My life is on a plateau; well, at least, that’s what two of my good friends have determined in one of our recent pseudo-intellectual Friday night drinking binges. Somewhere between my Cheesy Croquettes With Mustard Sour Cream and their Lychee Margaritas, I posited the dang question that led to the eventual judgment on my state of affairs: oh dear, where has my life gone?

My mistake, articulating this to Laurie, because if there was one person who can unweave a mess of a yarn so that I could lay it end to end out there in the open, then Laurie IS the one. Trust the research analyst to trace an outline of how, from her view, I’ve managed to plod up this mountain of a life, only to reach not the summit, but…there, she spelled it out: a plateau.

The analysis, I must say, is spot on. It does correspond to the seeming boredom I am in right now and describes the way I view things from where I sit. Where everything is just flat at the moment. Where I am with the in-betweeners, neither here nor there. Where the only exciting thing we feel can help us ride it out is to buy a kick-ass digital TV and watch movie after movie for the next year or so. Where there’s no goal post nor milestone, no rhyme nor reason, no hype nor depression, no worries nor hurries. Just a fucking flat vastness of nothingness. Thanks a lot, friends, for coining the word for how I feel.

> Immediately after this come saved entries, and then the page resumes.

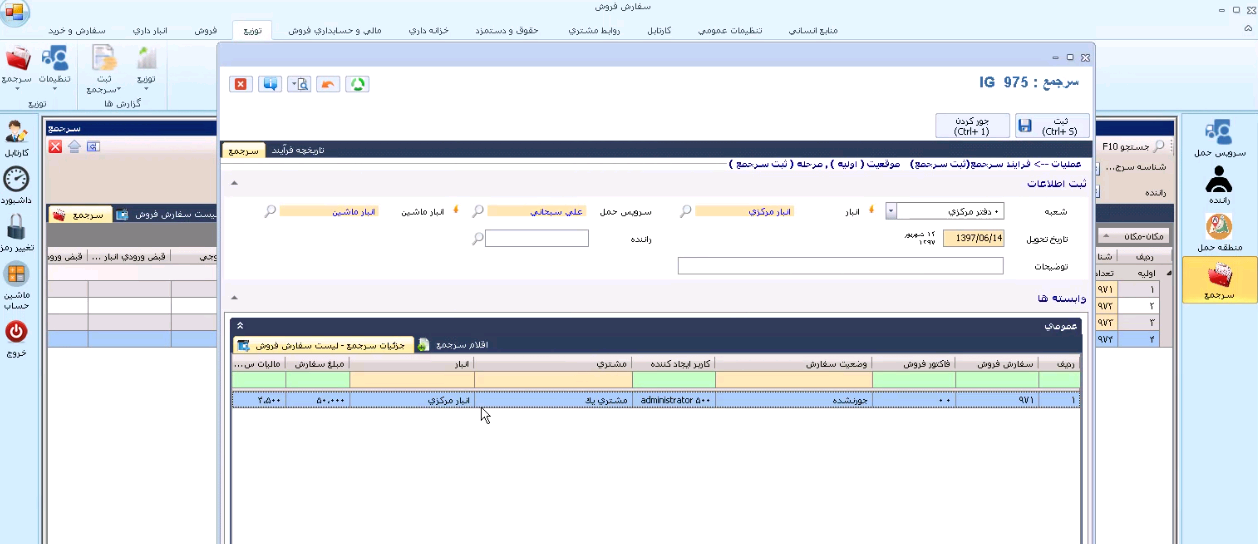
Task: Click the توضیحات description input field
Action: pos(840,266)
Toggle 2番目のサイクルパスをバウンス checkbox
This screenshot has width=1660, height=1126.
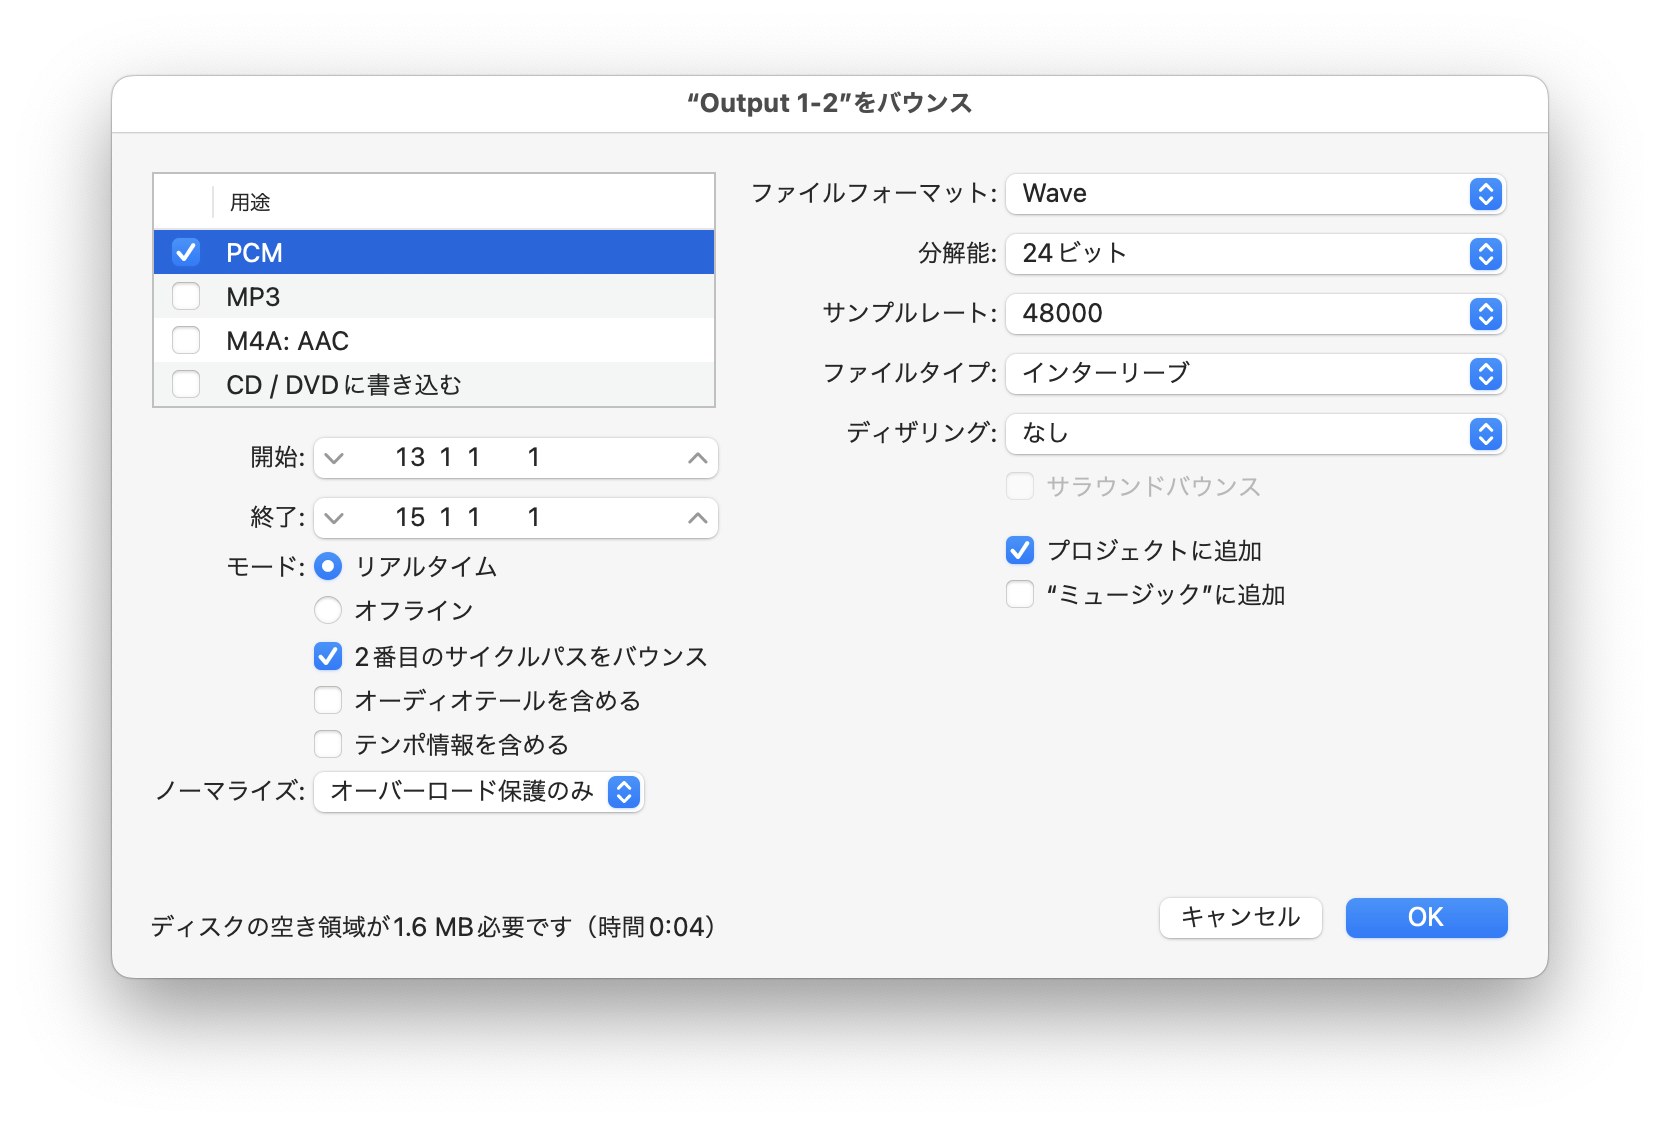point(328,656)
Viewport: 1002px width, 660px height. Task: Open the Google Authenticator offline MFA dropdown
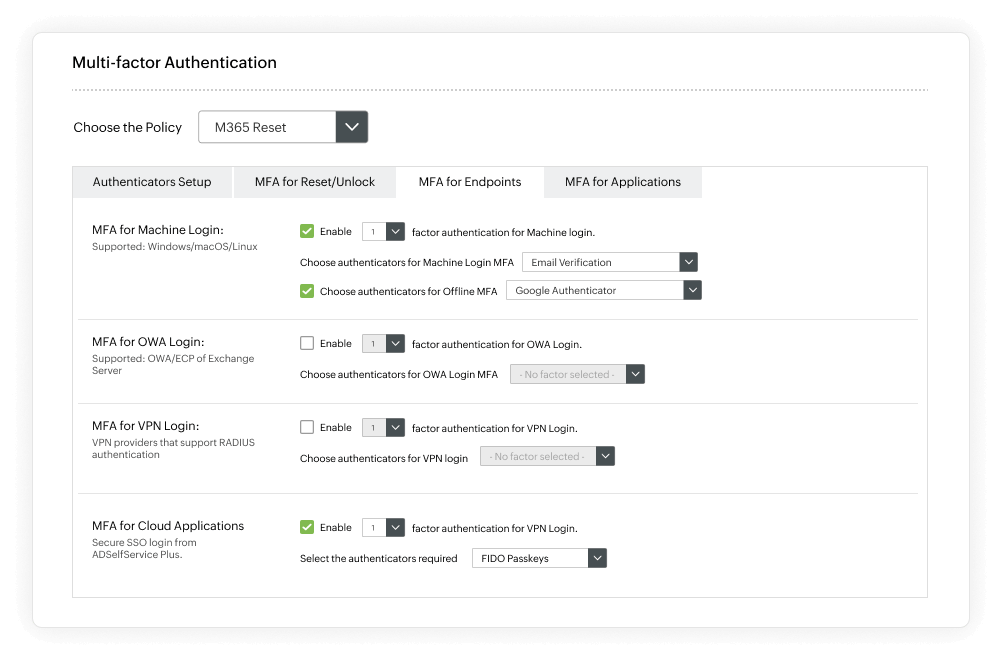[691, 290]
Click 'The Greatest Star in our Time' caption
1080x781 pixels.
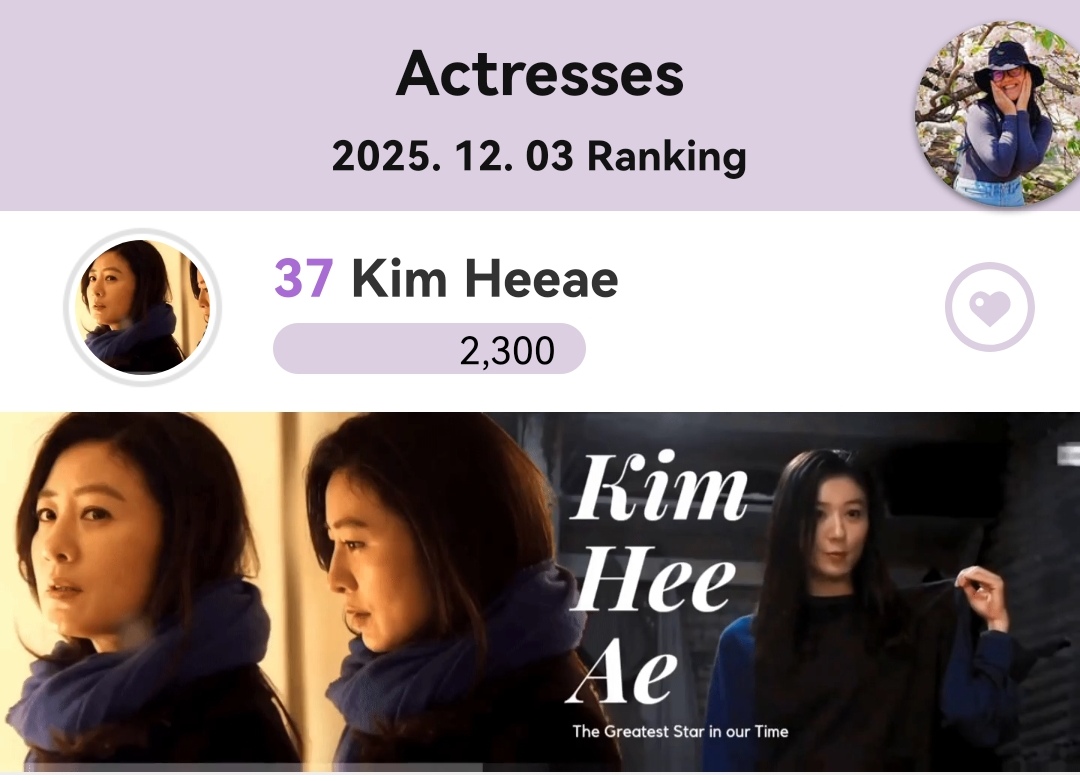[x=680, y=731]
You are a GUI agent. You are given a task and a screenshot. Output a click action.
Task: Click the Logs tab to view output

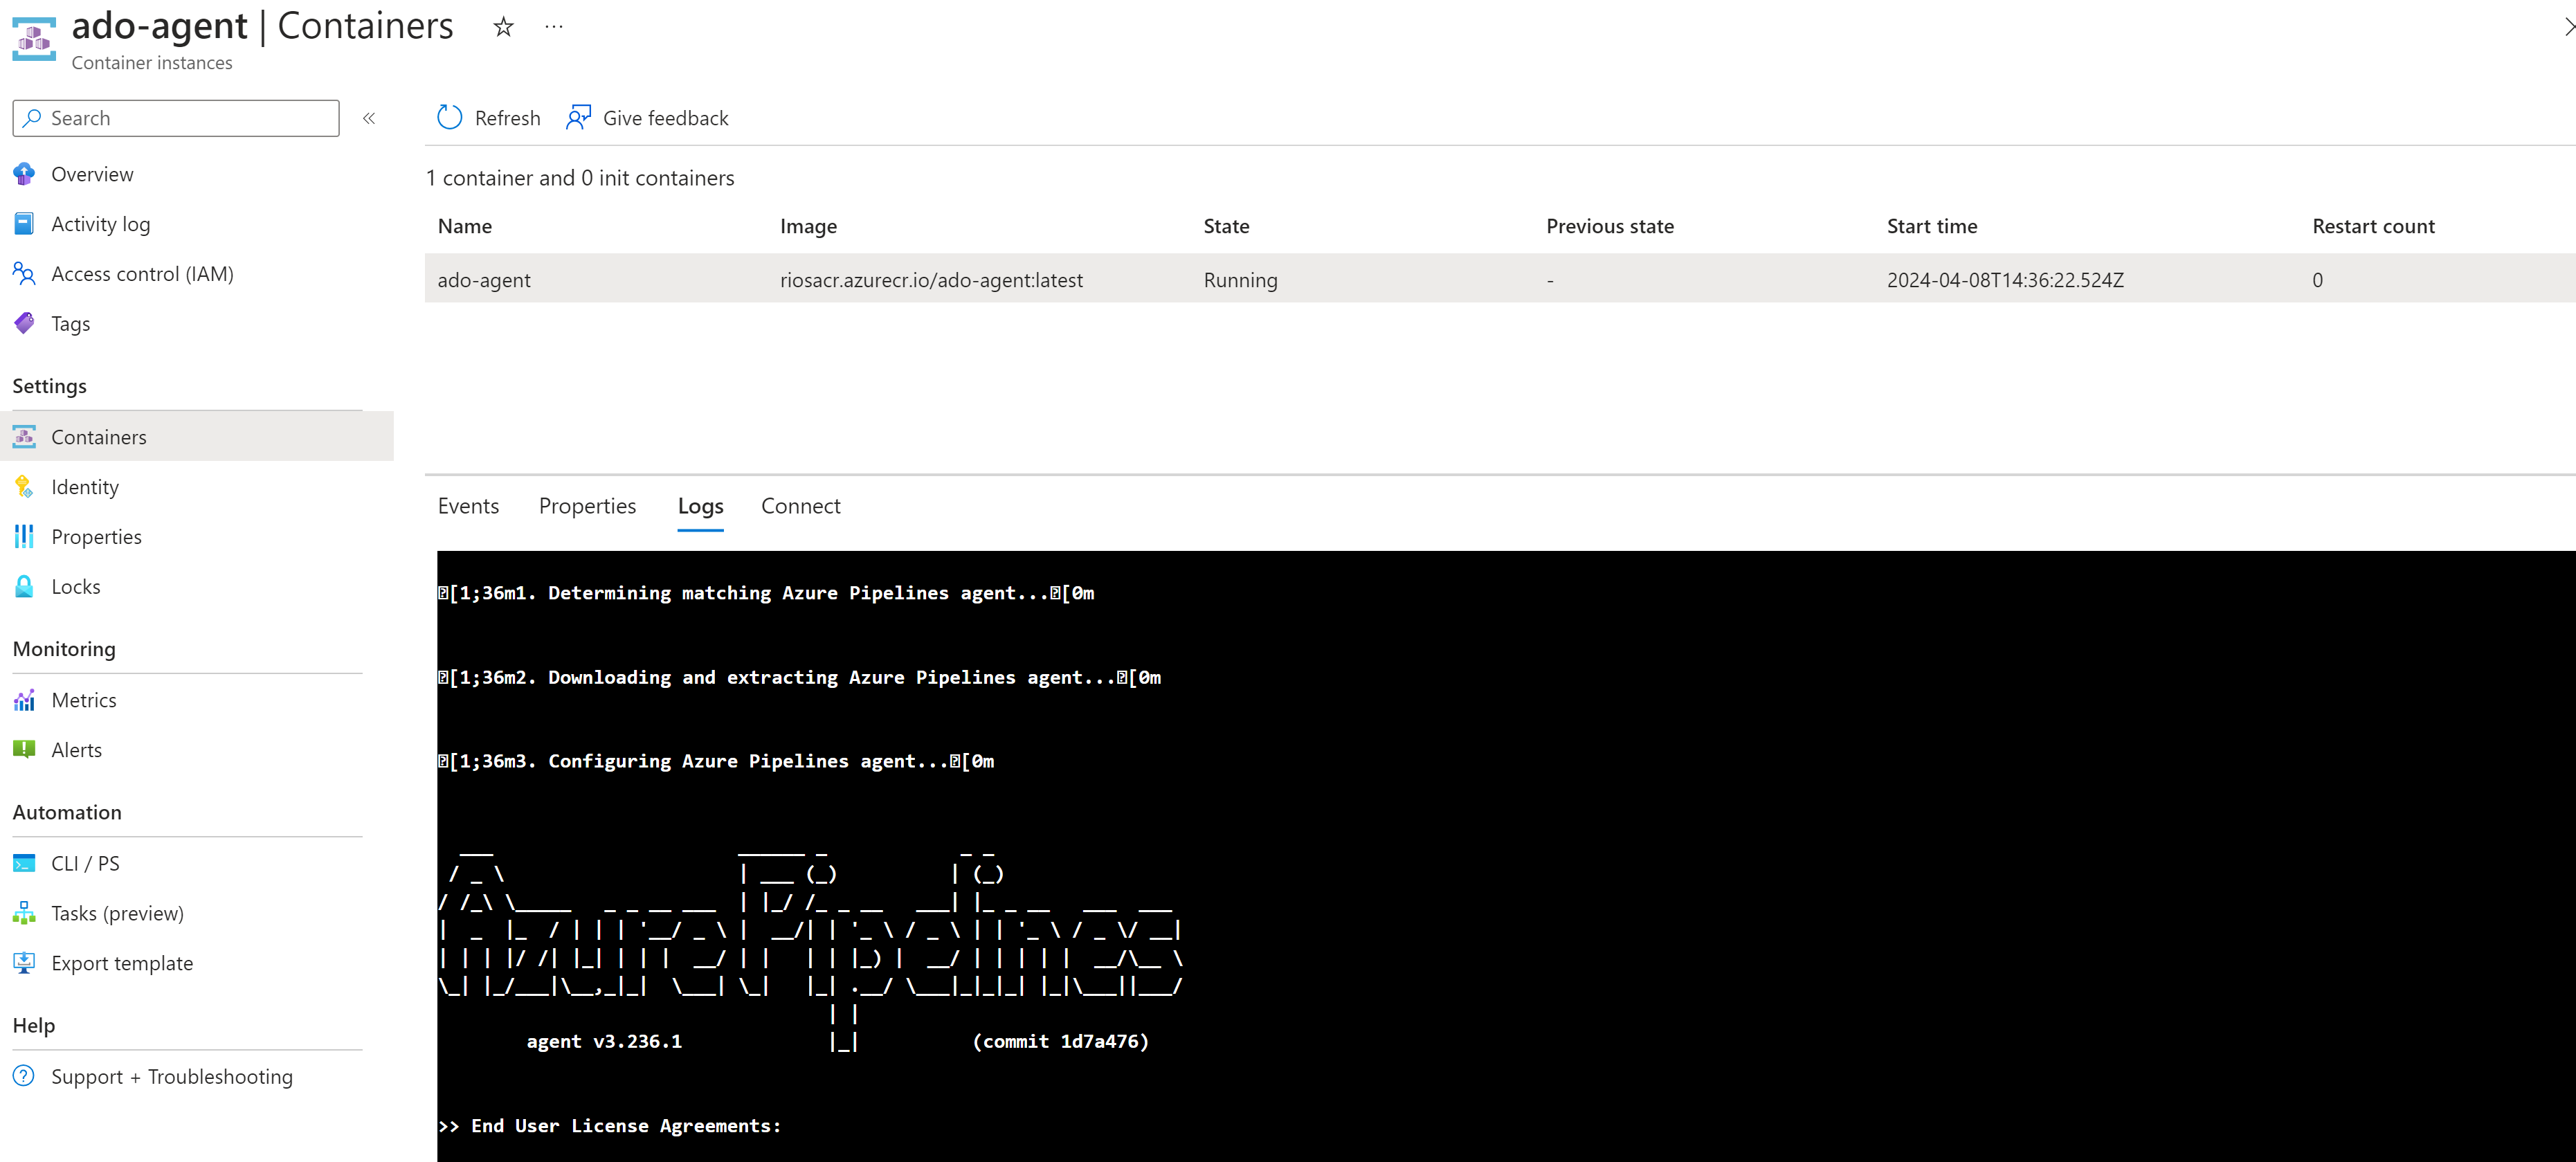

After that particular Friday night, I chewed and chewed on the word, and found it rather difficult to dispel the nagging thought that perhaps I should just accept, embrace this new me: you know…the one who’s gonna sit in front of a humongous internet TV, awaiting the next episode of Adult Wednesday Addams. The idea kinda grows on me, it seems a reasonable enough way to pass time, and — what with the way I’ve been missing out on all of these great shows of late — it should be a good way to spend my hard earned monies.

But the thing is, I don’t do so well when I am bored. Heck, I have great respect for those who can pull it off, like one of our other gfs, Sarah, who claims she’s so good at being bored she’s prob’ly partying in bed inside her head while she preps for her comeback from her extended leave. But ennui and Dee? Sorry, we’s simply do not go together.

So…mayhaps this is just one of those not-so-purrty phases of mine, when I simply must await the break of dawn, because gad this night has been awful long. Tossing and turning in bed, check. Picking up new game on phone, yep. Alternately reading three book titles, almost done. Chat view browse, been there. Writing down thoughts, oye baby. But…tomorrow’s another day. What else is there to do, Dee? Go to another workshop. Groove to the music. Grab a mic and sing your lungs out. Get a skateboard. Go see Bridge. Get tanned. Gym. Guitar. Gosh. Just move yer fucking ass because…plateau.

Oh, mam-mey, we cannot be plateau.

From where I stand, I see a pass up another mountain. So sorry, Laurie, Imma have prove you wrong: this bitch ain’t no plateau; I think you know me well enough to tell I’m not scared of climbing dem heights.